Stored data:
-- Opening Marker --
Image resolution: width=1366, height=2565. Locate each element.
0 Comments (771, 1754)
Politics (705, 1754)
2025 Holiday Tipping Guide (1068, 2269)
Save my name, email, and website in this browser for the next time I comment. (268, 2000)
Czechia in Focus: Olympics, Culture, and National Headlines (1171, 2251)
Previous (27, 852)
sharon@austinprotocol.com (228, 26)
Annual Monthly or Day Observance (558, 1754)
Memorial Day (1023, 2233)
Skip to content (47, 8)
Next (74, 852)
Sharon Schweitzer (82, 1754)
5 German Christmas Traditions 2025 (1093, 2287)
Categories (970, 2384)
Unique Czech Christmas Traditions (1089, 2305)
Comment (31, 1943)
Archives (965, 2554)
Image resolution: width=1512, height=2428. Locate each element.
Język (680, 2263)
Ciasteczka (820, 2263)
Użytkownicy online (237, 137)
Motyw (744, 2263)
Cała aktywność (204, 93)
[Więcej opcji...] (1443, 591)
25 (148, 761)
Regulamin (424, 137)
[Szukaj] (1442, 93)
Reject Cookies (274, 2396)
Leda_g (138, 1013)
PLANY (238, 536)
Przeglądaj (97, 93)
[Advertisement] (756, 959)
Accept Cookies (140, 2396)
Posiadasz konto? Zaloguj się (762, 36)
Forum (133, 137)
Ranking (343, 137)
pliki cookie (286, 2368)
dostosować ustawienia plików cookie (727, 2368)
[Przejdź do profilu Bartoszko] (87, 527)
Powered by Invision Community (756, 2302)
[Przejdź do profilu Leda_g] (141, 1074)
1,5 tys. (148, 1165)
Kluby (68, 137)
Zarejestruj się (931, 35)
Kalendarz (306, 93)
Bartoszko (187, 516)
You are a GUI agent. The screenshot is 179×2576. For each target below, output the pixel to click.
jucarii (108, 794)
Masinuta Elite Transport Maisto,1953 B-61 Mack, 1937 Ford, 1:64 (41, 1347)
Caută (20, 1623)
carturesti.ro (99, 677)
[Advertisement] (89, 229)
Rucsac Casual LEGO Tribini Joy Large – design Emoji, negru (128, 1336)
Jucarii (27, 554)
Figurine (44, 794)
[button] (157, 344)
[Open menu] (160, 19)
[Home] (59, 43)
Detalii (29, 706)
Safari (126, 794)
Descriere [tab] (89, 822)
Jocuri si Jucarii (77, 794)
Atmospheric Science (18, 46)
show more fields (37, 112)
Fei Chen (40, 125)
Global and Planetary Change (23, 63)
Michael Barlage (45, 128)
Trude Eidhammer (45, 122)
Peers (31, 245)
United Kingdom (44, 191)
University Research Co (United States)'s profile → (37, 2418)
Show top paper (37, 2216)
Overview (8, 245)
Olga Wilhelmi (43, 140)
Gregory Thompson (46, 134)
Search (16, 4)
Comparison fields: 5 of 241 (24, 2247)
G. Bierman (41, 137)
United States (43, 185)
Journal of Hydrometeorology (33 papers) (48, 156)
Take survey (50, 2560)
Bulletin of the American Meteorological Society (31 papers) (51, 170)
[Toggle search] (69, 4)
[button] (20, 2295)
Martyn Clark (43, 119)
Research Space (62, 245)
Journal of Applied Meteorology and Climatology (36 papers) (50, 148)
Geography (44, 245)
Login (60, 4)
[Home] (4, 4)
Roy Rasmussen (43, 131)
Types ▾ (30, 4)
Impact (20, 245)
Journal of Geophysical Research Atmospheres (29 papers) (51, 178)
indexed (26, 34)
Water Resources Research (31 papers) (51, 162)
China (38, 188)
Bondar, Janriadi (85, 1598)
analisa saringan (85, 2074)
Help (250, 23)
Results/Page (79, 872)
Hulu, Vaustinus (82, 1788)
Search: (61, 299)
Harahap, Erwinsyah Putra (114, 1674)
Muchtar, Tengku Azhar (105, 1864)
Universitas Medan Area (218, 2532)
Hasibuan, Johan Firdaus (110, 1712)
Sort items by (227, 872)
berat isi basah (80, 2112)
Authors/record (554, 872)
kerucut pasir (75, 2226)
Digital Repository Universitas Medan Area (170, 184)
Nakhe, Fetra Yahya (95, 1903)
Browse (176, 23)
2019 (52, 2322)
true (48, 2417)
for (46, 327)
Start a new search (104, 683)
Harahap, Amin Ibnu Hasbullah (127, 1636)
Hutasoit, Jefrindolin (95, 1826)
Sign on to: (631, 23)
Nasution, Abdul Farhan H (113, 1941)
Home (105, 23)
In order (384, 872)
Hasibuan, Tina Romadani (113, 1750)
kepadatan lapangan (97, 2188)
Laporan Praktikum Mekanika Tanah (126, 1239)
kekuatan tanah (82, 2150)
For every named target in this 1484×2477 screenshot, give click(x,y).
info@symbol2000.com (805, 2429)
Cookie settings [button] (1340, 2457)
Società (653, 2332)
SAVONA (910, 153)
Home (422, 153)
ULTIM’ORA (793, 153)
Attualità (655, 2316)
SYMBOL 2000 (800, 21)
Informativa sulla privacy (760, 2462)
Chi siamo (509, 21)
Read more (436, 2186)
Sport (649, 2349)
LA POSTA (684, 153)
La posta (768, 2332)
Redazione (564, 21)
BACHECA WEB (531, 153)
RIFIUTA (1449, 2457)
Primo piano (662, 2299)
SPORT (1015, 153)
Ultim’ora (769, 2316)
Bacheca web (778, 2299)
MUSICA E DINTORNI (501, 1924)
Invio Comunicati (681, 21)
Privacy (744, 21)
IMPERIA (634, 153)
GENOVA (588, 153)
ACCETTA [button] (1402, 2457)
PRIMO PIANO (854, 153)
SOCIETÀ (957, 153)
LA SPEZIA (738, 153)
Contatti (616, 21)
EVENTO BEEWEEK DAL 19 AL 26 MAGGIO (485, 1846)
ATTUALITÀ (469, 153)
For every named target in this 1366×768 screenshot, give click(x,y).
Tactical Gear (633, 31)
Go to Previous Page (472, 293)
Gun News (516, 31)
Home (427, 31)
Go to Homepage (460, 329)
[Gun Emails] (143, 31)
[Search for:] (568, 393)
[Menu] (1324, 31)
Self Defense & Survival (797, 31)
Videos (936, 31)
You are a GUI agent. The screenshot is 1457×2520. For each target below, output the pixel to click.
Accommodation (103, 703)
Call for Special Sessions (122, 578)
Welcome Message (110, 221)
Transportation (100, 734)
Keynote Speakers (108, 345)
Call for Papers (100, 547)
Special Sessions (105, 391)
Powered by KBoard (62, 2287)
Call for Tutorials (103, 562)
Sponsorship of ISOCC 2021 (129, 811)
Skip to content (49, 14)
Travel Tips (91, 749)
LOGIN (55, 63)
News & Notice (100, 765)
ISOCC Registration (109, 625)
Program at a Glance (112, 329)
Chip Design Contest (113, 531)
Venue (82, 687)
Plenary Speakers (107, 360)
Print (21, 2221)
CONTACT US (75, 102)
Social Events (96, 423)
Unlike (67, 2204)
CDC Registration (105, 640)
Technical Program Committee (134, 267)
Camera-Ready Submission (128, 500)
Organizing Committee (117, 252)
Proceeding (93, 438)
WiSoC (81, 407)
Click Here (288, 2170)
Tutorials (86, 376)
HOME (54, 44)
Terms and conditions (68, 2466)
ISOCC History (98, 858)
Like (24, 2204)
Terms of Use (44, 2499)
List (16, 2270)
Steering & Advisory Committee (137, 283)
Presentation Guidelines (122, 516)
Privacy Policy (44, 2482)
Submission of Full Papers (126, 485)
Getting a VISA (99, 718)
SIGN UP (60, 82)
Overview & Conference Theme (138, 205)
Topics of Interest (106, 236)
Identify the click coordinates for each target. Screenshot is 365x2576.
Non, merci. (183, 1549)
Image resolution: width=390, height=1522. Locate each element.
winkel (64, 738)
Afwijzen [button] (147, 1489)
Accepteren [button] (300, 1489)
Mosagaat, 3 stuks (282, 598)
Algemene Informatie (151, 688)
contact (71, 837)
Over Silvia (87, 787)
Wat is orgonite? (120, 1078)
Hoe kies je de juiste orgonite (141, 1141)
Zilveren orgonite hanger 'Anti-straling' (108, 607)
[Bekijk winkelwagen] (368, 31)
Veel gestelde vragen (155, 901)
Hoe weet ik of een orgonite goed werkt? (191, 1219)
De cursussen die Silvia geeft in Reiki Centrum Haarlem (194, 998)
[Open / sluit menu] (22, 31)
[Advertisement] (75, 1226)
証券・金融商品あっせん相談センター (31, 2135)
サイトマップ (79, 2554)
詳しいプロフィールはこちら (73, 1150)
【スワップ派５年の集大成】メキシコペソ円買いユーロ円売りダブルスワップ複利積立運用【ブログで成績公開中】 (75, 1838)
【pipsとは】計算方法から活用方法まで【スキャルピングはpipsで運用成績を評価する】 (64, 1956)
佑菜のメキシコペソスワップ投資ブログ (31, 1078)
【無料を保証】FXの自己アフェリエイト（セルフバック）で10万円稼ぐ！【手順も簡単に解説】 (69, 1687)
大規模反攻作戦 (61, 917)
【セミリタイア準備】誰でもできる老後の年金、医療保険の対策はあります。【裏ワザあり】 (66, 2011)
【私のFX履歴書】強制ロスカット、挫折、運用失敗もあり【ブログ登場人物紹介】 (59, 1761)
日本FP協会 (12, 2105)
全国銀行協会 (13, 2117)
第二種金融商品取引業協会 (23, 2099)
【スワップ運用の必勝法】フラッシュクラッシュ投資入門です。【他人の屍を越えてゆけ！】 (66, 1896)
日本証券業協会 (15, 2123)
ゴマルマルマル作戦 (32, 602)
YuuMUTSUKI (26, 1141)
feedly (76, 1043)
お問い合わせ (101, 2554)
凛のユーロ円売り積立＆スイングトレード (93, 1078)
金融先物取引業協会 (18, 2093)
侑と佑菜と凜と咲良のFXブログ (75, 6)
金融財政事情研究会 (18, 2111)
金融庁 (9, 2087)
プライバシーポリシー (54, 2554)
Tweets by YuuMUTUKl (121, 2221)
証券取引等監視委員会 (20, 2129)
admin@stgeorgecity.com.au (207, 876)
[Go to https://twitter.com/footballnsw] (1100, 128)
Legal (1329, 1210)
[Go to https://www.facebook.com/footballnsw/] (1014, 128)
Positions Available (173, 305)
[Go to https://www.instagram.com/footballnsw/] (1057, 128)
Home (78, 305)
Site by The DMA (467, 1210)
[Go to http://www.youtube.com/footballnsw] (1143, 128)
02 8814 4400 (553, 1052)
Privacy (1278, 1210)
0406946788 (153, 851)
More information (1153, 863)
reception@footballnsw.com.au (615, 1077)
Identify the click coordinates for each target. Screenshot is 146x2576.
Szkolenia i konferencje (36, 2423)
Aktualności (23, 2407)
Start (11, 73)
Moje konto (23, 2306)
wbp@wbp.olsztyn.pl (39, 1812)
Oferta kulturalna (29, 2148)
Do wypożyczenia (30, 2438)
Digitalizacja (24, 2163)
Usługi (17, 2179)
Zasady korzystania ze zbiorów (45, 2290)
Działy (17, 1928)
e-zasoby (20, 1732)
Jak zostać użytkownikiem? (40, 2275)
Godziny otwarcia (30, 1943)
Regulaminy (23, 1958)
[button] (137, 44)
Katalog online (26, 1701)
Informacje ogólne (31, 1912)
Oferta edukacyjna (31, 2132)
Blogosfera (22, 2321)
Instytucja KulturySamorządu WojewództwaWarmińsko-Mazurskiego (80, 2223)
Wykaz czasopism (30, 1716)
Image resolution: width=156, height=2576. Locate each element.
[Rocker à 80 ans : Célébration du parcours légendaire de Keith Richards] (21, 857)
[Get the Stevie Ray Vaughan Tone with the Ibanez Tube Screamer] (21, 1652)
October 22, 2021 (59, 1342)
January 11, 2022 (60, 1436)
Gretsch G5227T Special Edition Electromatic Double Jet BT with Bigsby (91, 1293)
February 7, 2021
-- Closing Marker --
## Exercise objective
Only the lines above starting with the one with "Kluby (68, 137)" and going through the one with "Nakhe, Fetra Yahya (95, 1903)" are to be copied, word for word and with both ends kept.

## Response below
Kluby (68, 137)
Zarejestruj się (931, 35)
Kalendarz (306, 93)
Bartoszko (187, 516)
You are a GUI agent. The screenshot is 179×2576. For each target below, output the pixel to click.
jucarii (108, 794)
Masinuta Elite Transport Maisto,1953 B-61 Mack, 1937 Ford, 1:64 (41, 1347)
Caută (20, 1623)
carturesti.ro (99, 677)
[Advertisement] (89, 229)
Rucsac Casual LEGO Tribini Joy Large – design Emoji, negru (128, 1336)
Jucarii (27, 554)
Figurine (44, 794)
[button] (157, 344)
[Open menu] (160, 19)
[Home] (59, 43)
Detalii (29, 706)
Safari (126, 794)
Descriere [tab] (89, 822)
Jocuri si Jucarii (77, 794)
Atmospheric Science (18, 46)
show more fields (37, 112)
Fei Chen (40, 125)
Global and Planetary Change (23, 63)
Michael Barlage (45, 128)
Trude Eidhammer (45, 122)
Peers (31, 245)
United Kingdom (44, 191)
University Research Co (United States)'s profile → (37, 2418)
Show top paper (37, 2216)
Overview (8, 245)
Olga Wilhelmi (43, 140)
Gregory Thompson (46, 134)
Search (16, 4)
Comparison fields: 5 of 241 (24, 2247)
G. Bierman (41, 137)
United States (43, 185)
Journal of Hydrometeorology (33 papers) (48, 156)
Take survey (50, 2560)
Bulletin of the American Meteorological Society (31 papers) (51, 170)
[Toggle search] (69, 4)
[button] (20, 2295)
Martyn Clark (43, 119)
Research Space (62, 245)
Journal of Applied Meteorology and Climatology (36 papers) (50, 148)
Geography (44, 245)
Login (60, 4)
[Home] (4, 4)
Roy Rasmussen (43, 131)
Types ▾ (30, 4)
Impact (20, 245)
Journal of Geophysical Research Atmospheres (29 papers) (51, 178)
indexed (26, 34)
Water Resources Research (31 papers) (51, 162)
China (38, 188)
Bondar, Janriadi (85, 1598)
analisa saringan (85, 2074)
Help (250, 23)
Results/Page (79, 872)
Hulu, Vaustinus (82, 1788)
Search: (61, 299)
Harahap, Erwinsyah Putra (114, 1674)
Muchtar, Tengku Azhar (105, 1864)
Universitas Medan Area (218, 2532)
Hasibuan, Johan Firdaus (110, 1712)
Sort items by (227, 872)
berat isi basah (80, 2112)
Authors/record (554, 872)
kerucut pasir (75, 2226)
Digital Repository Universitas Medan Area (170, 184)
Nakhe, Fetra Yahya (95, 1903)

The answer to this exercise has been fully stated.